Micronuclei induced by aneugens and clastogens in mononucleate and binucleate cells using the cytokinesis block assay

Abstract

The human in vitro micronucleus (MN) test has become a fast and reliable assay for mutagenicity testing. Currently, this assay is mostly performed with cytochalasin B, which prevents cytokinesis, resulting in polynucleated cells. The number of nuclei per cell indicates the number of nuclear divisions that have occurred since the addition of cytochalasin B. It is recommended that MN are only counted in binucleated lymphocytes, because these cells have finished one nuclear division. Therefore, almost no attention has been paid to MN in mononucleated cells. However, recent studies have indicated that aneugens, but not clastogens, also induce MN in mononucleates. In order to evaluate mononucleates to distinguish between aneugenic and clastogenic effects, we tested some typical aneugens and clastogens in whole blood lymphocyte cultures of four donors with the cytokinesis block micronucleus (CBMN) assay.

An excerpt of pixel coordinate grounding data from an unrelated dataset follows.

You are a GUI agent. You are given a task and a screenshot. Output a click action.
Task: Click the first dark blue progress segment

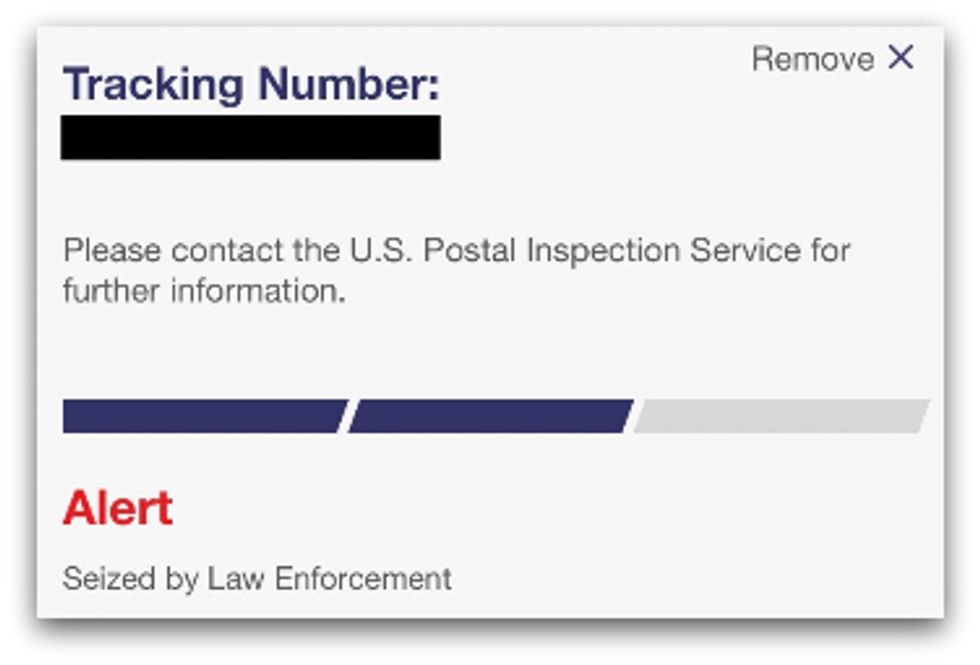(203, 416)
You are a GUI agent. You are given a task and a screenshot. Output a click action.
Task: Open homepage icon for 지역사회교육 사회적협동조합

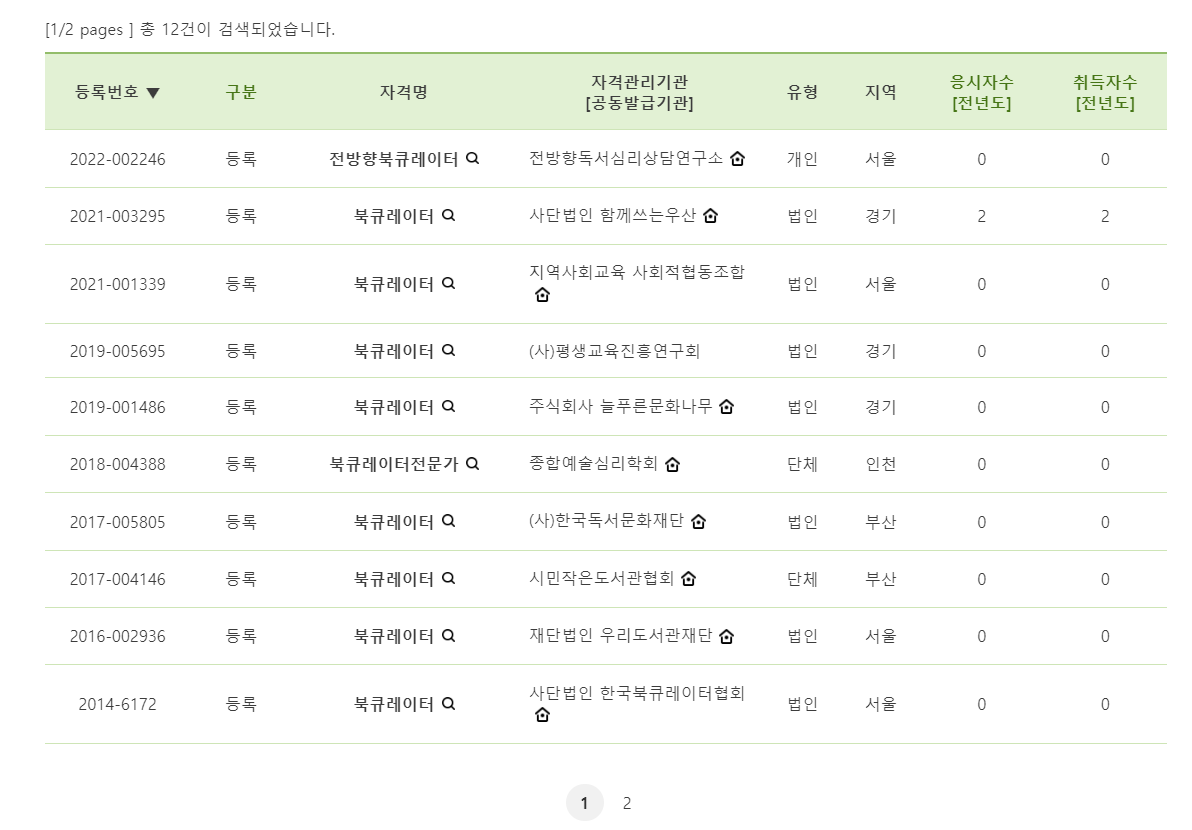[542, 295]
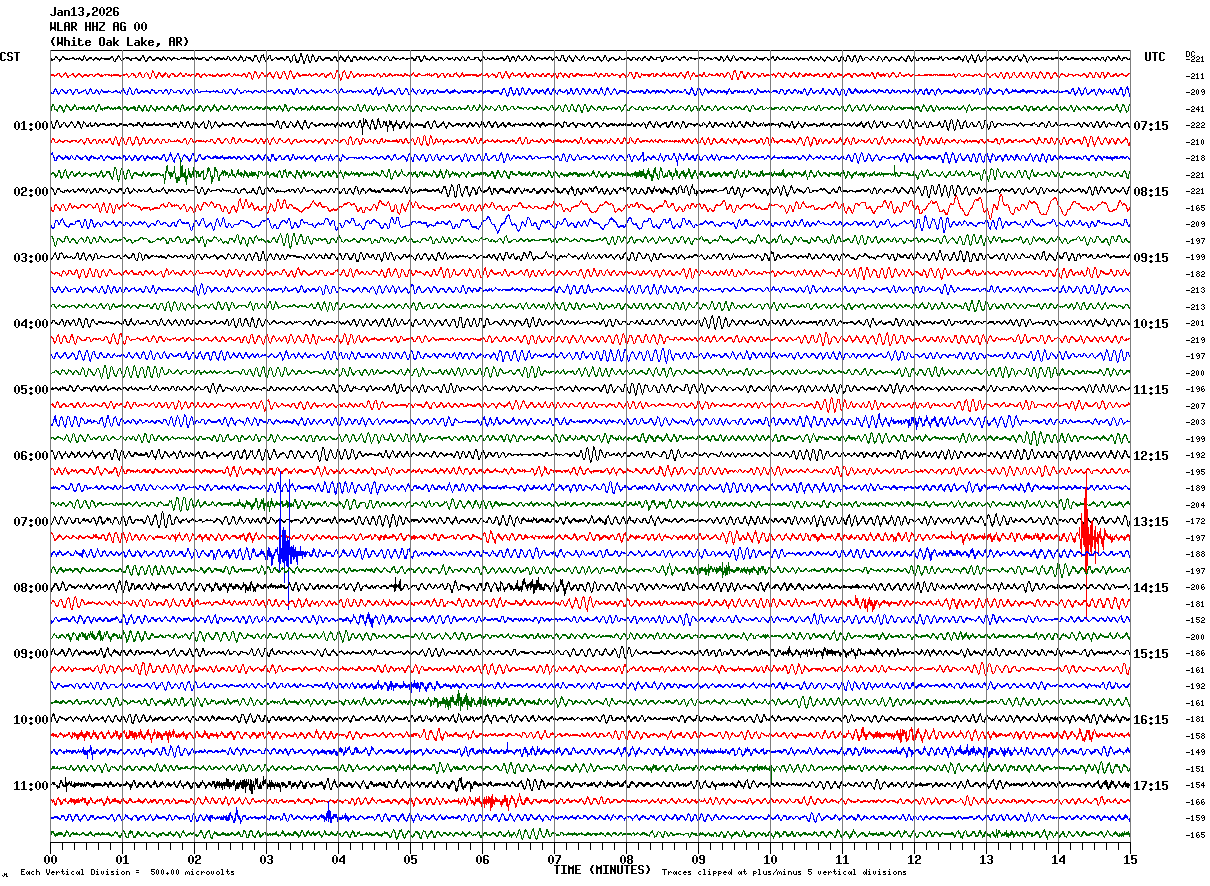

Results showed that the aneugens diethylstilbestrol (80 microM), griseofulvin (25 microg/ml) and vincristine sulphate (15 microg/ml) increased MN frequencies in mononucleated and binucleated cells, whilst the clastogens mitomycin C (500 ng/ml), bleomycin (6 microg/ml) and doxorubicin (20 microg/ml) increased MN frequency only in binucleates. We also tested the Y heterochromatin decondensing drug berenil (300 microg/ml). Berenil induced an extremely high number of MN in mononucleated as well as in binucleated cells, indicating an aneugenic action. This was confirmed by centromere labelling. The results suggest that MN in mononucleates may be an interesting additional parameter in the CBMN assay. Future studies should clarify whether the micronucleated mononucleate cells have escaped the cytokinesis block and become polyploid.